THE DUKE OF RICHMOND AND GORDON

said, he thought the noble Earl would see the propriety of amending the Return moved for by omitting the reference to the estates of the Duchy of Cornwall. It seemed to him that they had no more right to require a Return with reference to those estates than they had with reference to the private estates of any Member of that House. Therefore, he hoped his noble Friend would strike out that portion of his Motion. With regard to the Charity Commissioners, he had to say that they did not hold land, and, consequently, the portion of the noble Earl's Motion which referred to them was inapplicable. As to the Commissioners of Greenwich Hospital, they were abolished by an Act passed in the 28th and 29th of the Queen—a fact of which he had supposed the noble Earl would have been aware. If the noble Earl substituted "Board of Admiralty" for "Commissioners of Greenwich Hospital," there would be no objection to the last part of his Motion.

VISCOUNT PORTMAN

said, that if the object of the noble Earl was to know the fact relative to the Duchy, and not to require a formal Return, he would give him the fact, and beg him to omit the Duchy of Cornwall from the Return. The noble Earl was verging on an inquiry into personal affairs—although he (Viscount Portman) must admit that the management of the Duchy was of public importance, inasmuch as good management averted requisition for public money, while a bad system, such as existed in former reigns, was a public evil. The fact, then, was that as to the advice given by the Council of the Duchy to the Prince of Wales as to contracting out of the Act; more than two-thirds of the Duchy estate was on lease, and therefore out of the Act. The remainder was held on agreement until the terms could be arranged for leases. The Council had advised to contract out of the Act where intermixed lands were in question, because in respect of these it was of great importance that they should be unfettered. Once under the control of the Act, no one could escape it; but while out of it any one might contract into it wholly or in part, at any time. It should not be forgotten that Parliament had so little confidence in the provisions of the Act that it directed all owners and occupiers to decide within a given time whether to accept or to decline to accept the scheme; and no one who was responsible to successors could fail to decline while the data for valuations under the Act were so imperfect that only now were experiments about to be made to enable honest valuers to form a calculation of the value of unexhausted manure.

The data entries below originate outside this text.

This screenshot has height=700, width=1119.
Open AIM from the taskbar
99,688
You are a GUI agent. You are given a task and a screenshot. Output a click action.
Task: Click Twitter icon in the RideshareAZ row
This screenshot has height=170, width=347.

The Duke of Bedford, with the wonted liberality of his family, had placed land and money at the disposal of eminent men to try to form a basis for valuation; but he ventured to predict that the best we could hope for was a series of negative results. The House of Commons struck out of the Bill the only test of value which the noble Duke the President of the Council proposed—namely, the increased letting value of the farm. Parliament had put before them a scheme, and they must work it out patiently, always recollecting that science and practice were both required to guide them.

THE EARL OF CAMPERDOWN

agreed with the noble Viscount, rather than with the noble Duke, as to what had been said about the Duchy of Cornwall. He would amend his Motion in the way proposed.

Motion amended, and agreed to.

Return showing whether the provisions of the Agricultural Holdings Act, 1875, have or have not been adopted upon the estates held by the Board of Admiralty: Ordered to be laid before the House.—(The Earl of Camperdown.)